Por outro lado, a alternativa acaba sendo a revisão permanente do orçamento federal em resposta às mudanças no panorama econômico, tal qual realizado no contingenciamento anunciado recentemente. O problema é que além de prejudicar a capacidade de planejamento dos ministérios, essas revisões tampouco eliminam a possibilidade de frustrações ao final do processo.
Finalmente, o uso de uma meta rígida e “cheia”, que não exclui do resultado primário as variações na receita e no gasto que são decorrentes de flutuações no próprio crescimento econômico, leva à ação pró-cíclica do governo, que passa a usar a sua maior capacidade de gastar e investir nos momentos de expansão da arrecadação, mas é obrigado a contrair suas despesas justamente quando a economia mais precisaria de estímulos, como agora.

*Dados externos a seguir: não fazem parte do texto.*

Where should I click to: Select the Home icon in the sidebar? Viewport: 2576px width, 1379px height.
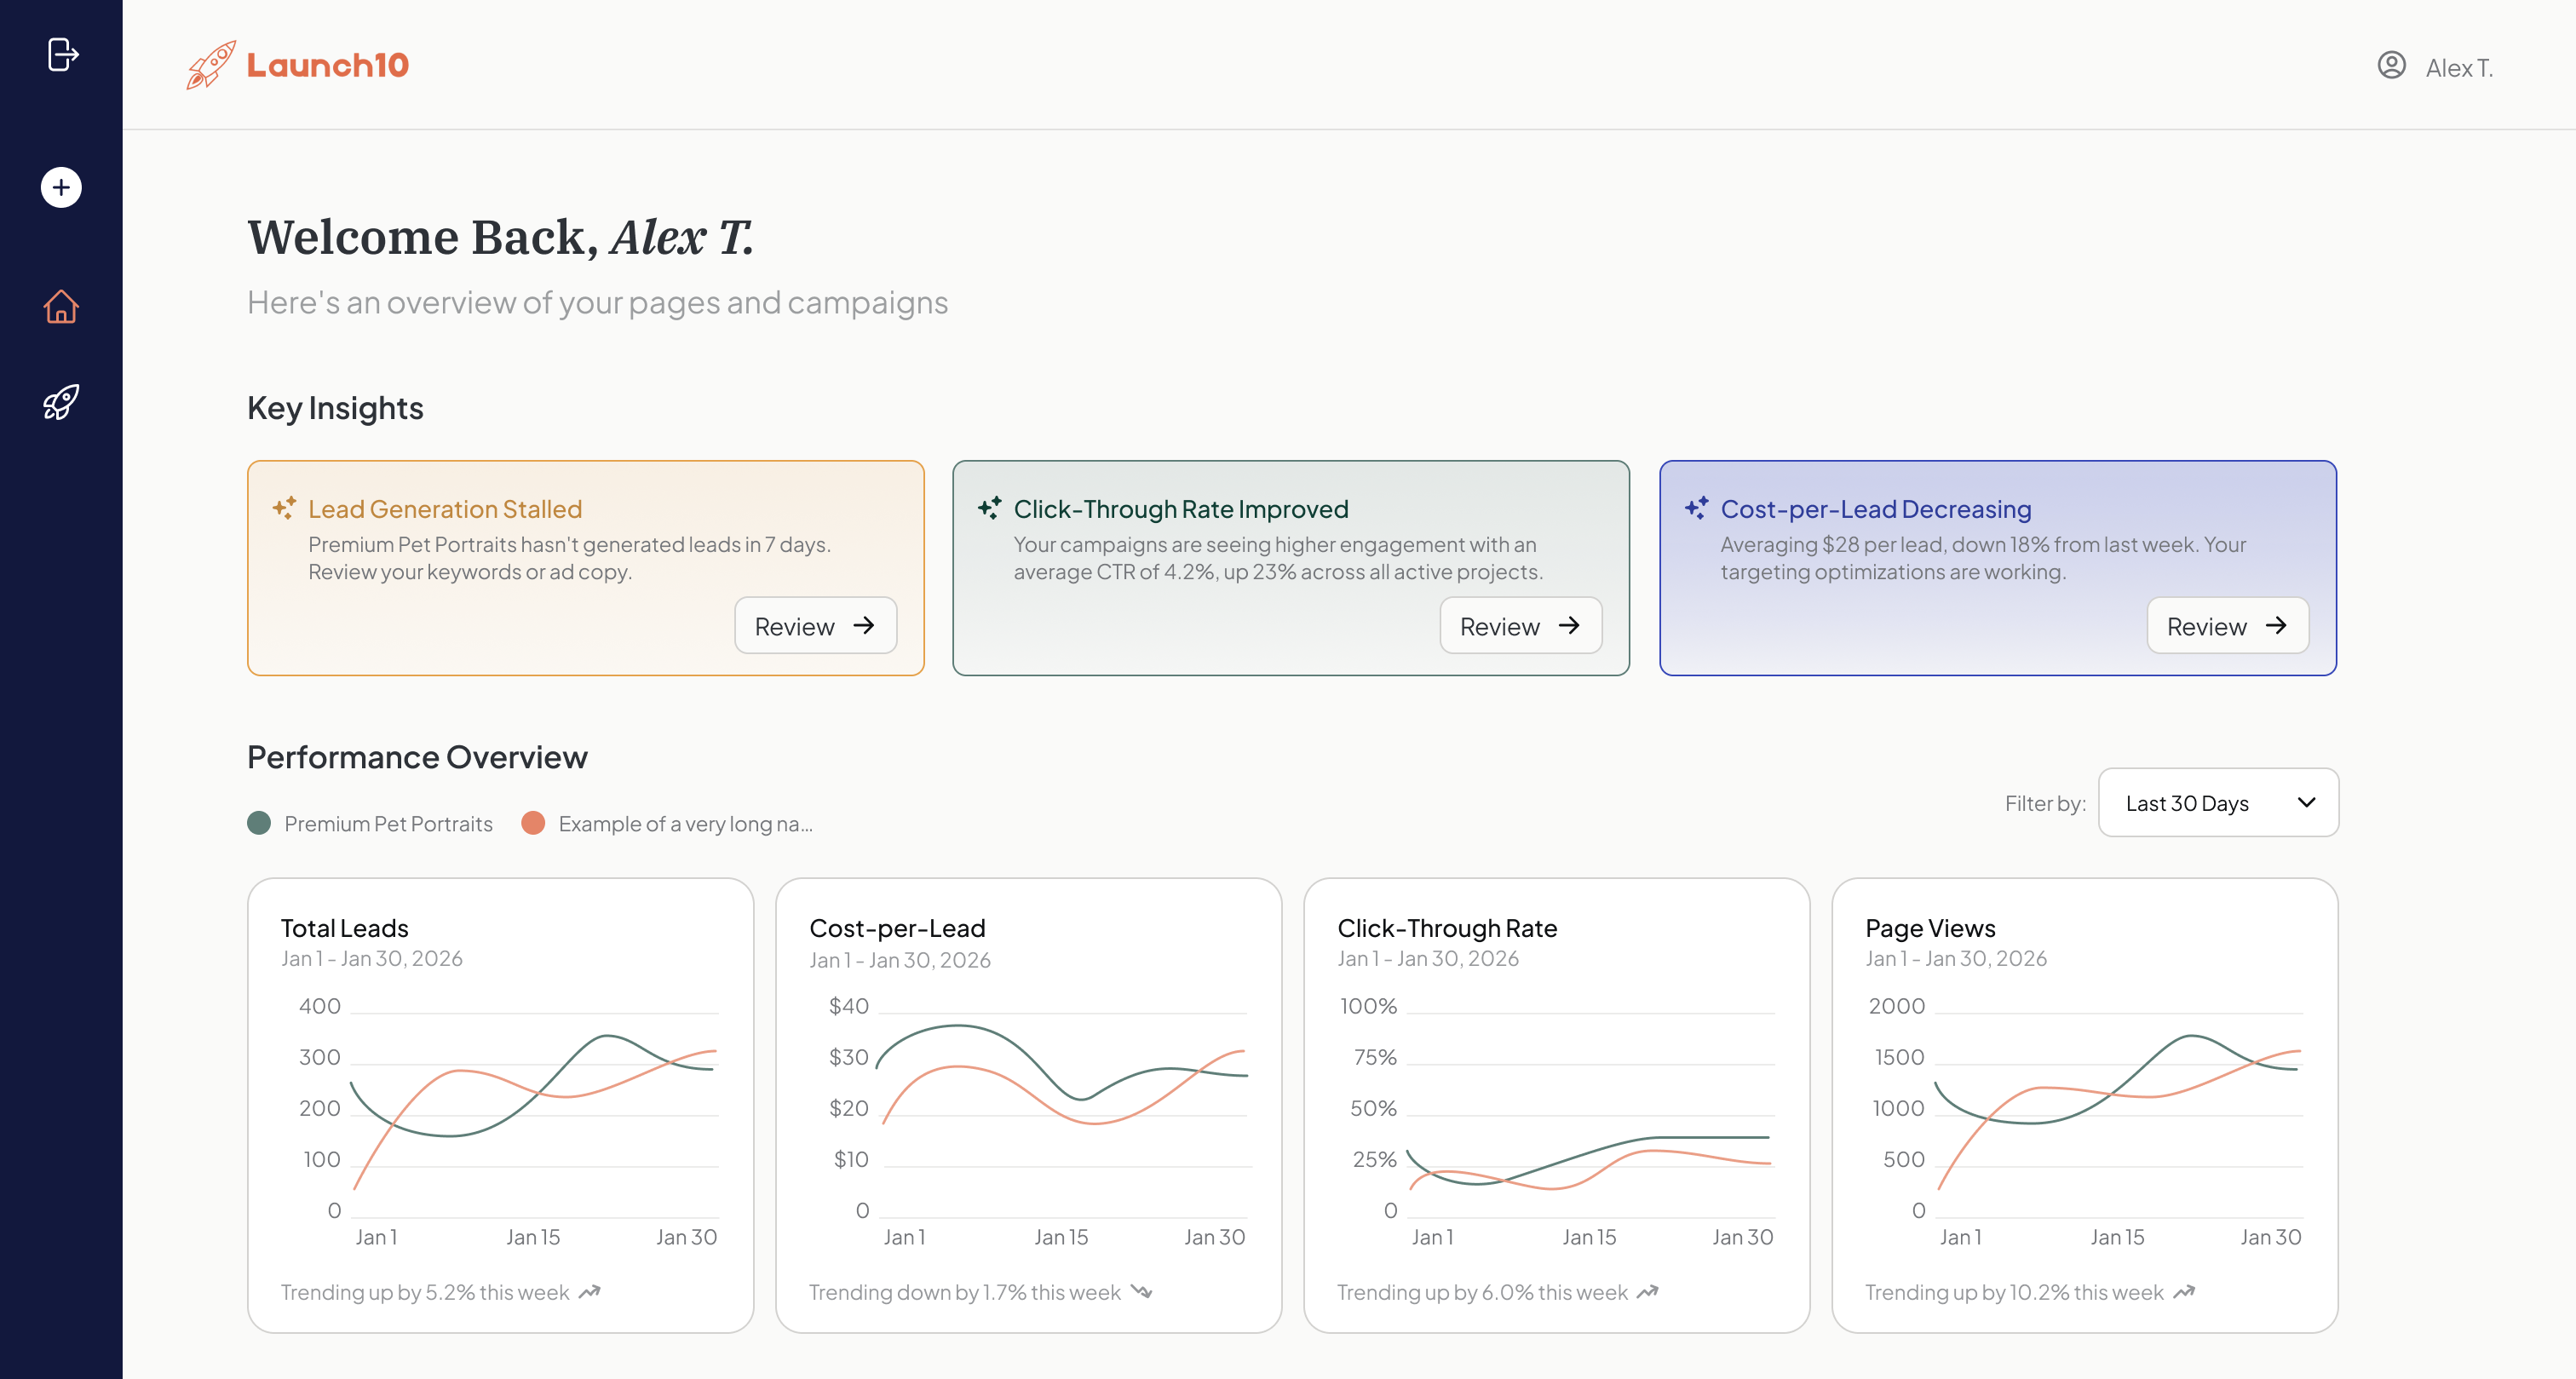[61, 307]
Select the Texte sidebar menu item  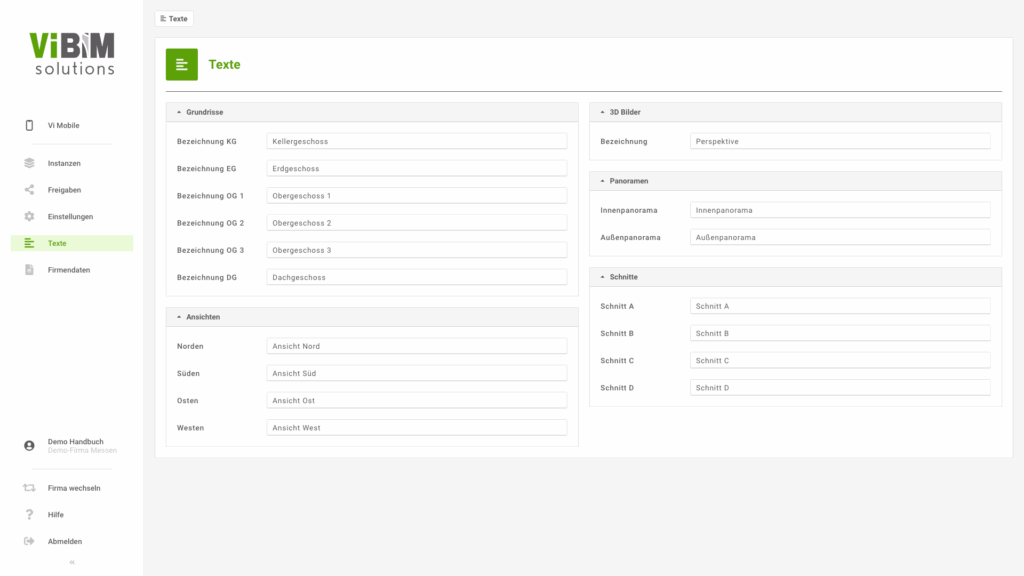coord(71,243)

Levando em conta não só os defeitos estruturais inerentes ao nosso regime fiscal, mas também a inviabilidade do cumprimento da meta anunciada para os próximos anos, é urgente que as metas fiscais atuais sejam objeto de uma discussão ampla pelo governo e a sociedade. A comparação internacional com outros regimes fiscais e a experiência brasileira com o regime de metas de inflação parecem sugerir alguns caminhos promissores.
Em primeiro lugar, não faz nenhum sentido que nós não utilizemos, como é feito pela União Europeia, o Reino Unido, e até por países latino-americanos como Chile e Colômbia, o resultado fiscal estrutural, ao invés da meta “cheia”. O cálculo do resultado estrutural basicamente expurga as variações nos gastos e nas receitas que são fruto do ciclo econômico, mantendo apenas a parte discricionária do orçamento como meta. É sabido que o Banco Central do Brasil já utiliza estimativas de resultado estrutural em seus modelos, e poderia então divulgá-los, juntamente com os parâmetros e métodos utilizados, preservando a transparência da regra.
Em segundo lugar, para garantir algum grau de flexibilidade sem, contudo, prejudicar a credibilidade da política, a regra fiscal deveria incluir bandas em torno do centro da meta de superávit estrutural. Assim, o piso e o teto da meta seriam definidos de modo a garantir a sustentabilidade da dívida pública no médio prazo, mas trariam alguma margem para erros de previsão e para a ação anticíclica pelo governo. E por que não, assim como no nosso regime de metas de inflação, o não cumprimento da meta deveria exigir um processo formal de prestação de contas pela equipe econômica ao Congresso e à sociedade, o que também adicionaria credibilidade à política pelo custo de reputação de seus executores.
Por fim, além de uma mudança mais profunda da regra, a melhor forma de garantir que seja crível o compromisso anunciado pelo governo de levar a economia brasileira de volta a uma trajetória de crescimento econômico com sustentabilidade da dívida pública é a revisão imediata das metas fiscais atuais para patamares considerados factíveis – como por exemplo, 0,5%, 1% e 1,5% em 2015, 2016 e 2017, respectivamente. Afinal, por que o anúncio de um aumento mais gradual do superávit primário dotaria o governo de menor credibilidade do que uma promessa de ajuste rápido que os analistas já entendem que não será viável?